As you progress through the different districts (the mafia, the dealers and the Chinese mob) and complete the objectives, you will unlock new characters with different abilities such as running faster, running and shooting at the same time, using a shotgun or a katana… the whole composing a colourful and explosive cast suitable for every type of players.

Mostly the psychotic players though.

Mostly the psychotic players though.

I personally have a crush on Kimmy and Jesus (not the one you’re thinking about) and I know I’m terrible playing with ‘shotgun’ Mike. You just need to find your character to find your gameplay!

Speaking of gameplay, Not a Hero introduces a very intuitive ‘quick-snap cover system’ allowing us to slide, roll, take cover and shoot your enemies to death within seconds.

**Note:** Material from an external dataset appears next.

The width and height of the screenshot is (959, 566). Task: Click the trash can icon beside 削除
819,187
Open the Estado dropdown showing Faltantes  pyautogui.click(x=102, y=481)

Your character can’t jump and the system to take cover can be a little bit disconcerting at first but it’s only a matter of minutes before you get use to it, the first level being a tutorial.

To help you in your deadly quest, there are a few special weapons and temporary upgrades scattered around each level: cocktails Molotov, grenades, turrets, kitten-bomb (yes!!) and sometimes, defeated enemies give you laser/explosive/fire upgrades for your bullets. Just like Hotline Miami or Broforce, Not a Hero is a very dynamic and entertaining game, perfect as an ‘end-of-the-day-punching-bag’ substitute.

It is charming for the hands, but also for the eyes: graphically, the game is very enjoyable. The pixel (Roll7’s touch) and the flashy colours evoke a nice 80s ‘Miami Vice’ type of vibe even though the developers could have done a better job with the backgrounds. The music and sound design are also well mastered; personally, I wouldn’t buy the OST and listen to it on its own, but in the game everything works great together.

Damn evil science guys.

Maybe change your signage bad guys.

If I had to criticise something regarding the content, I’d say that it’s over too quickly! When I finished the game, I was left hungering for more and I would have a loved more levels or even a multiplayer or a co-op feature…

Overall, Not a Hero is a very pleasurable and satisfying experience; not for all players of course, considering the coarse language and the over the top violence, but if you’re receptive to stupid jokes and are looking for a good game to release stress after work, this one is for you. I have to say that I was very impressed with Roll7: they showed us they were good at making skateboarding games and now, they’re showing us they are also capable of making excellent action/shooter. I can’t wait to see what they have prepared next!